[Entries provided — start]
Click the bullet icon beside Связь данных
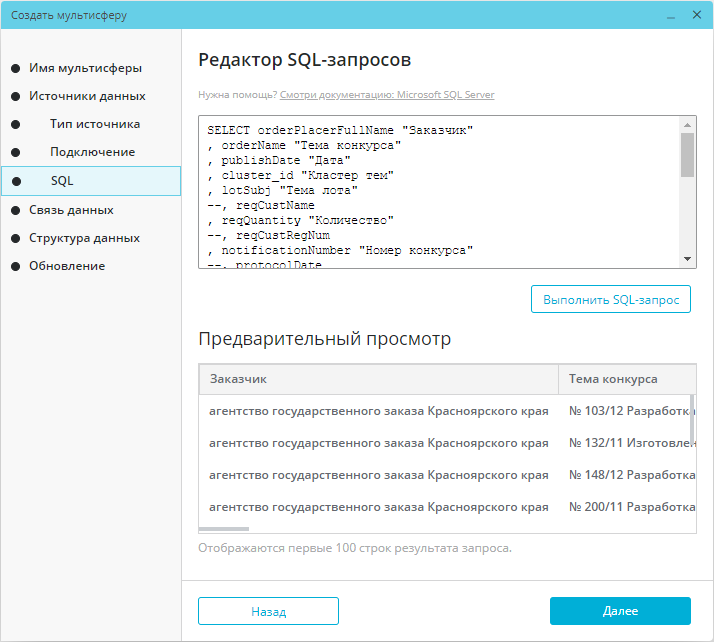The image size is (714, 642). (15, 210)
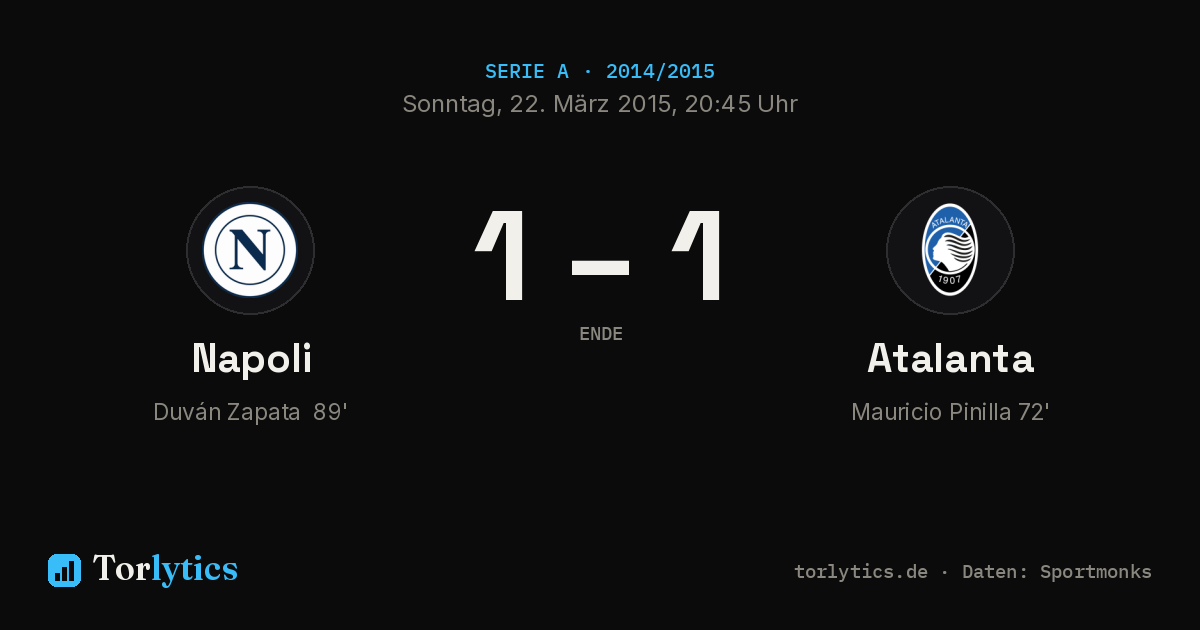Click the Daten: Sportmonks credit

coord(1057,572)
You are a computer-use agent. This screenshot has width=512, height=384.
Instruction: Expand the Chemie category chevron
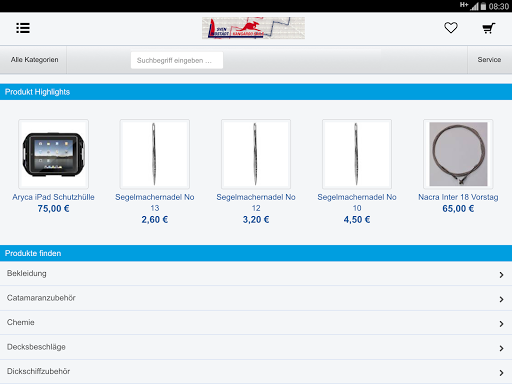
[Entries provided — finish]
[Entries provided — start]
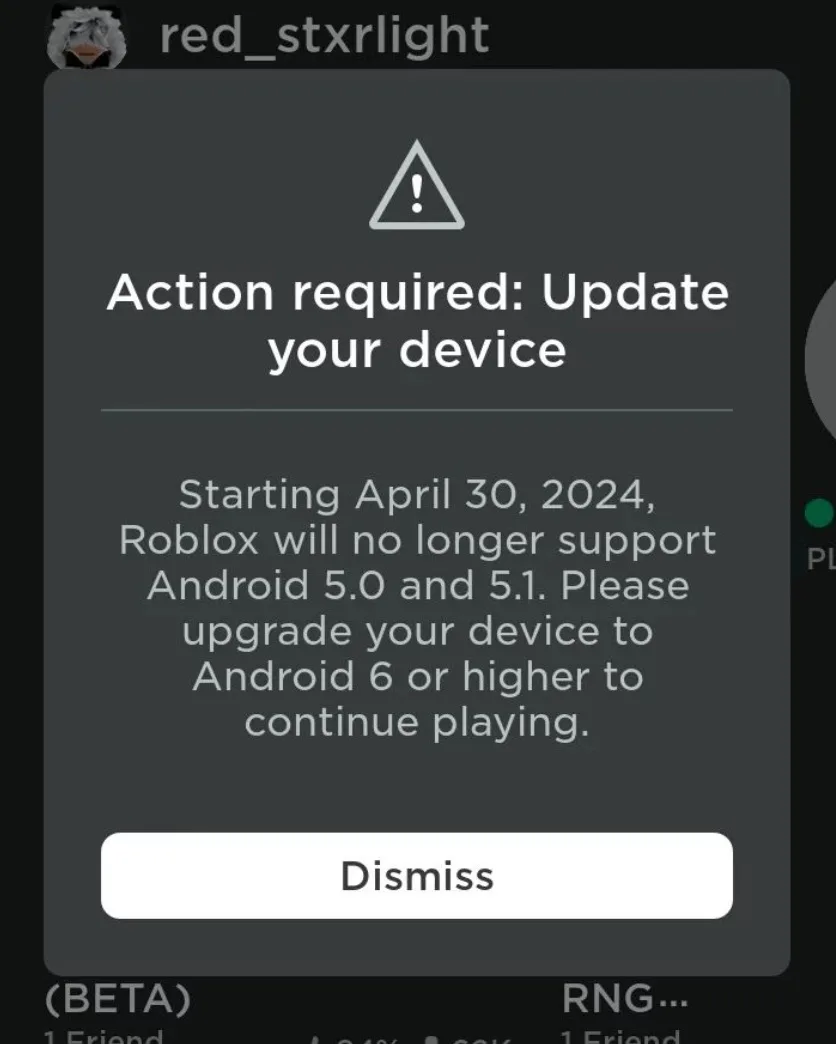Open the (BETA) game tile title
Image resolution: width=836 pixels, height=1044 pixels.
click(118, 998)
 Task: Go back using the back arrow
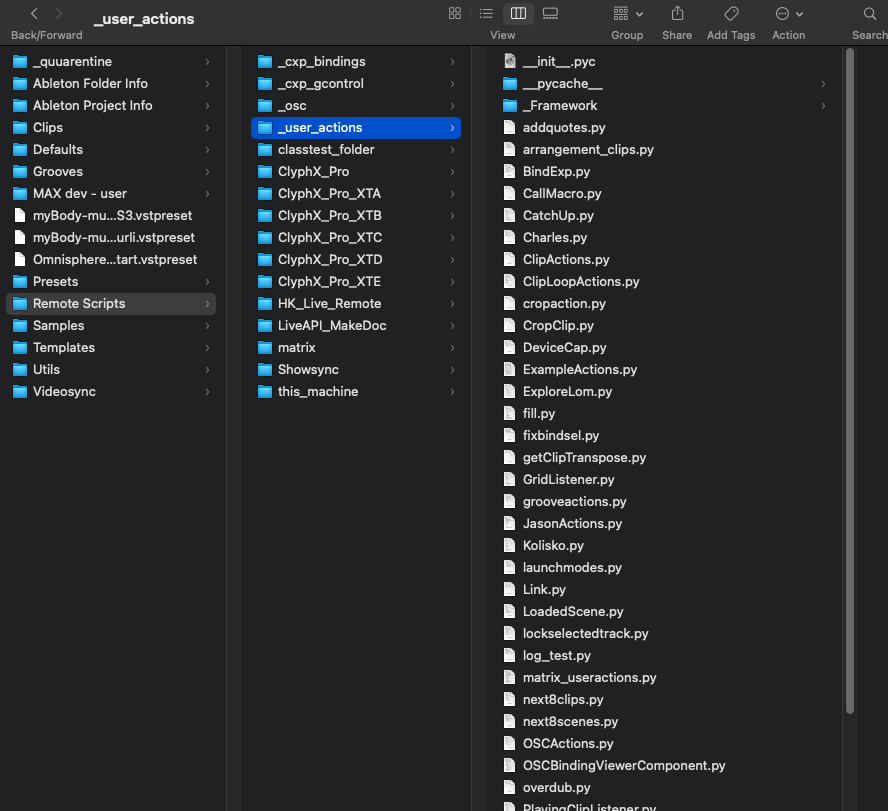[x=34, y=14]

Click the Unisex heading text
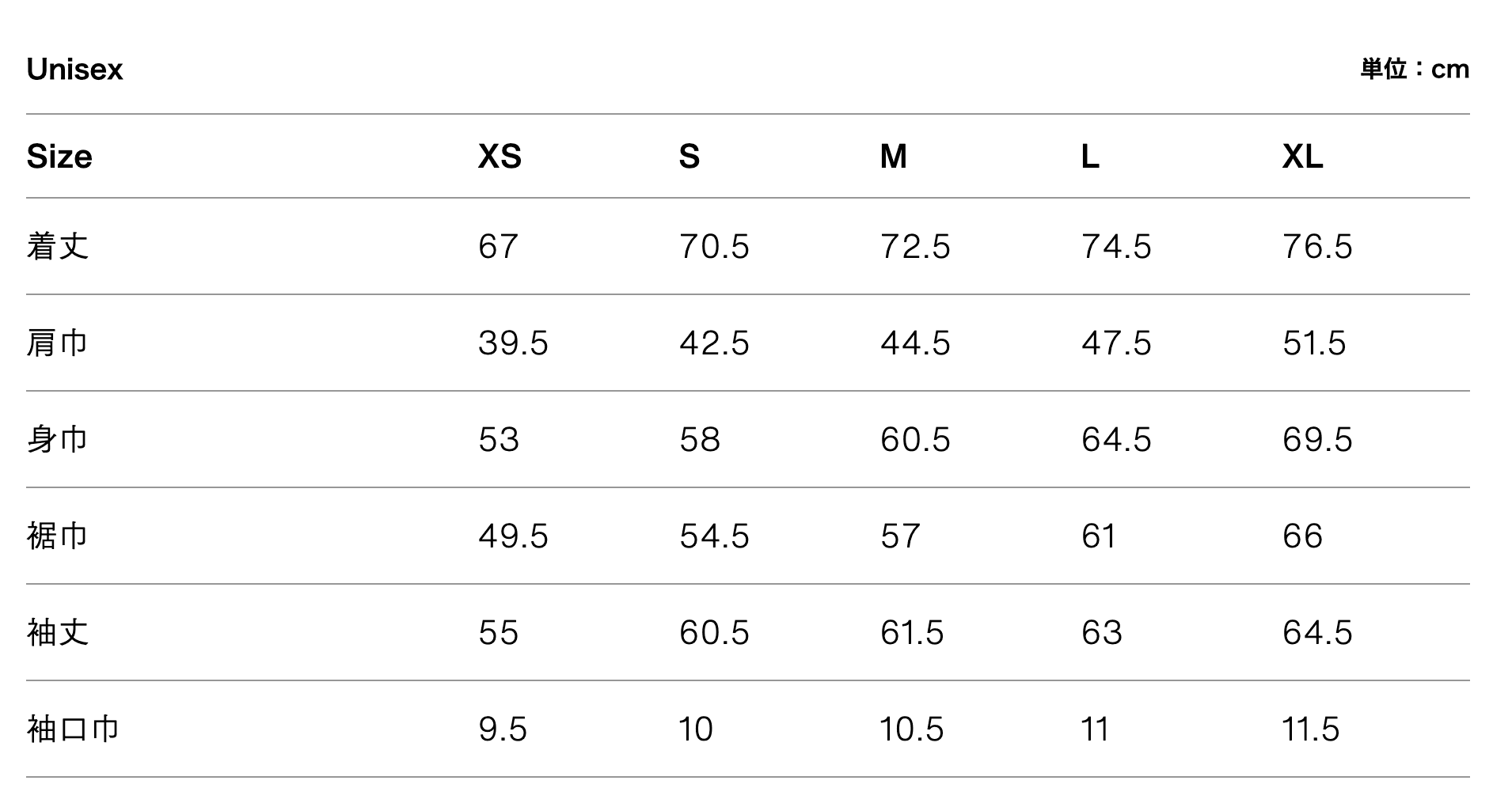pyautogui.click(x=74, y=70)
[Entries provided — finish]
- **Exercise**:
Each line above from the one containing "Click the bullet icon beside Связь данных" through the one containing "Instruction: Expand the" is to be returned verbatim. Nothing else, and no pictures.

- **Task response**:
Click the bullet icon beside Связь данных
The image size is (714, 642). (15, 210)
Click the Daten: Sportmonks credit

coord(1057,572)
You are a computer-use agent. This screenshot has width=512, height=384.
Instruction: Expand the Chemie category chevron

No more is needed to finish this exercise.